(DATA RECORDS begins)

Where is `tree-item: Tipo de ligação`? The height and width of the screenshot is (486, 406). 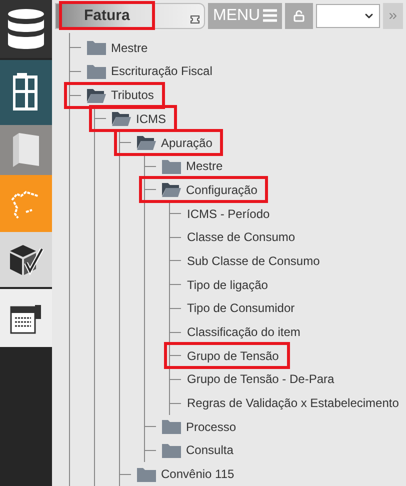
tree-item: Tipo de ligação is located at coordinates (228, 285).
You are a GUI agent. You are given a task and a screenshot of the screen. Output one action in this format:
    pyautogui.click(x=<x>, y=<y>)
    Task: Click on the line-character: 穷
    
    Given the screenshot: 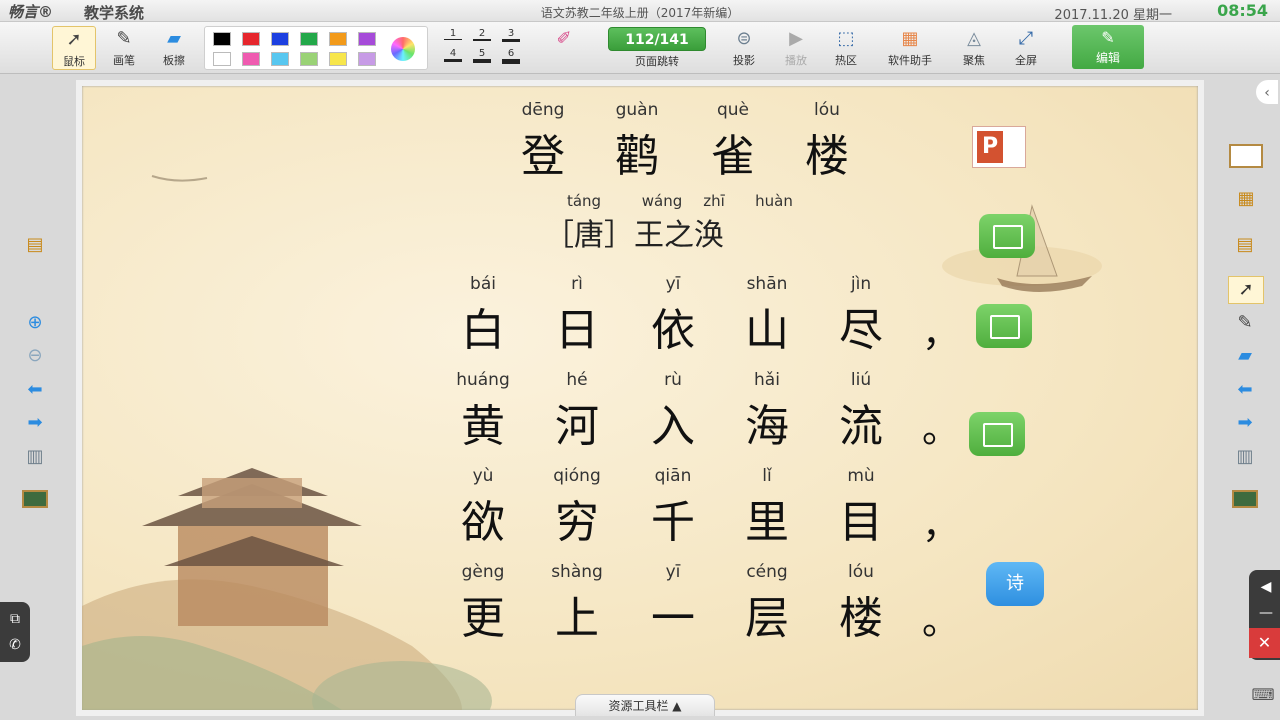 What is the action you would take?
    pyautogui.click(x=577, y=522)
    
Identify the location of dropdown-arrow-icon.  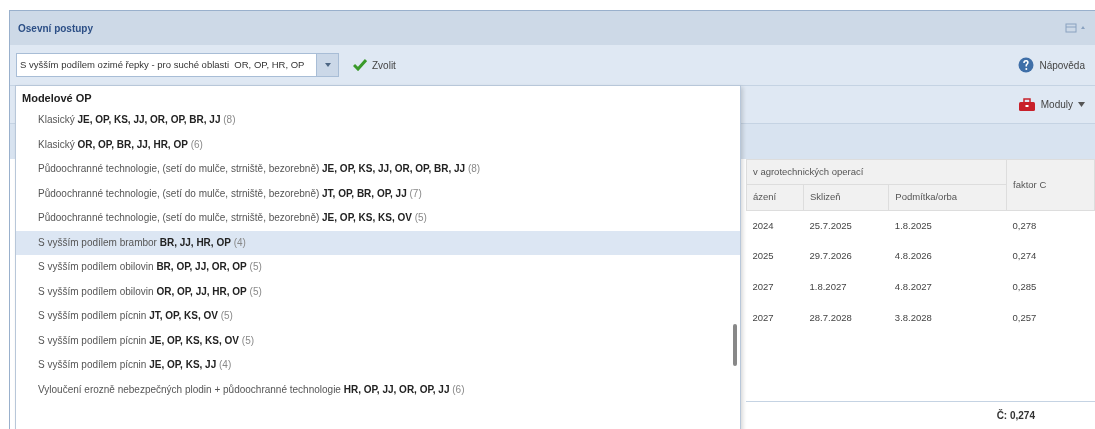
(328, 65).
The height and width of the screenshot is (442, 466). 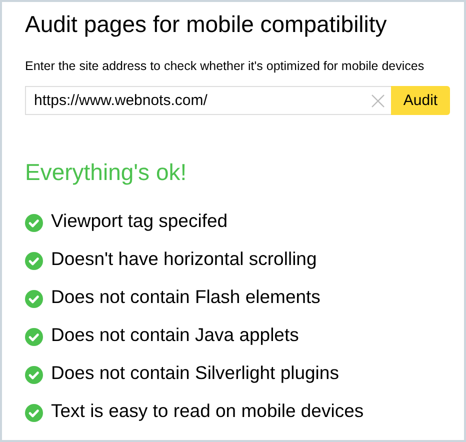 What do you see at coordinates (196, 100) in the screenshot?
I see `url-field: https://www.webnots.com/` at bounding box center [196, 100].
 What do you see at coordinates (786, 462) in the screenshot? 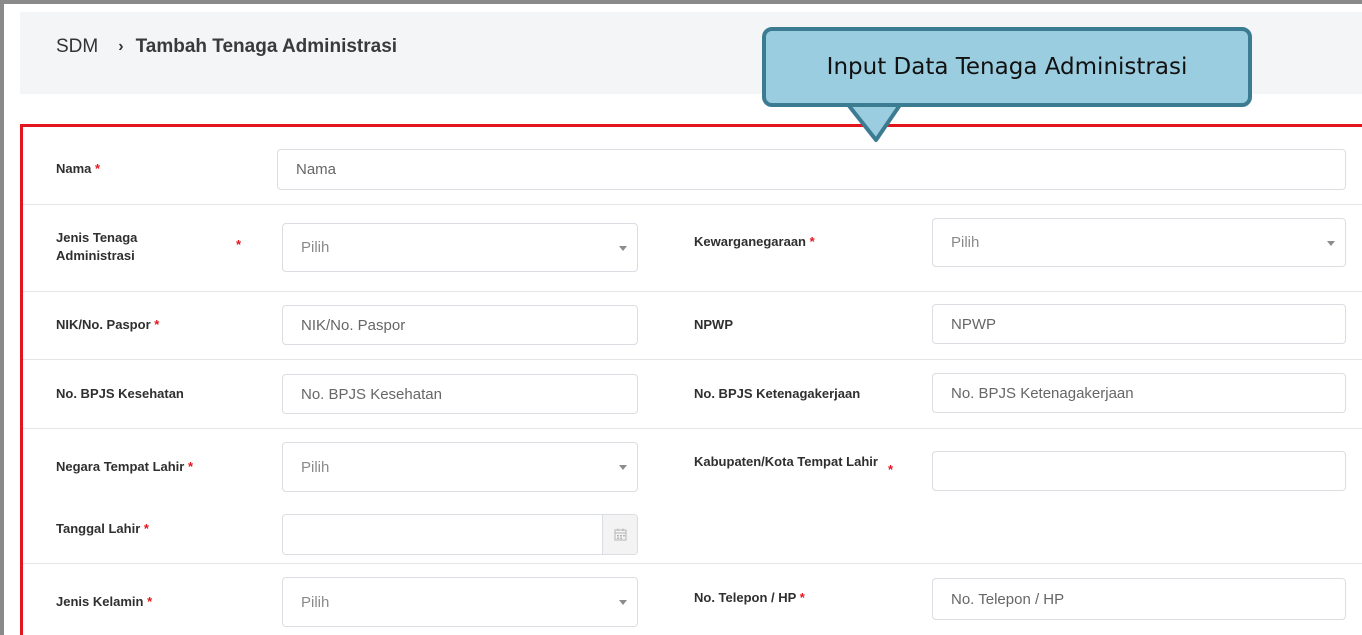
I see `kota-lahir-label: Kabupaten/Kota Tempat Lahir` at bounding box center [786, 462].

(DATA RECORDS ends)

**AIM OF THE TASK**
Print the lines of the listing starting at the line that contains "What do you see at coordinates (786, 462)" and continuing through the end of the listing. Leave the pictures out of your answer.

**RESULT BELOW**
 What do you see at coordinates (786, 462) in the screenshot? 
I see `kota-lahir-label: Kabupaten/Kota Tempat Lahir` at bounding box center [786, 462].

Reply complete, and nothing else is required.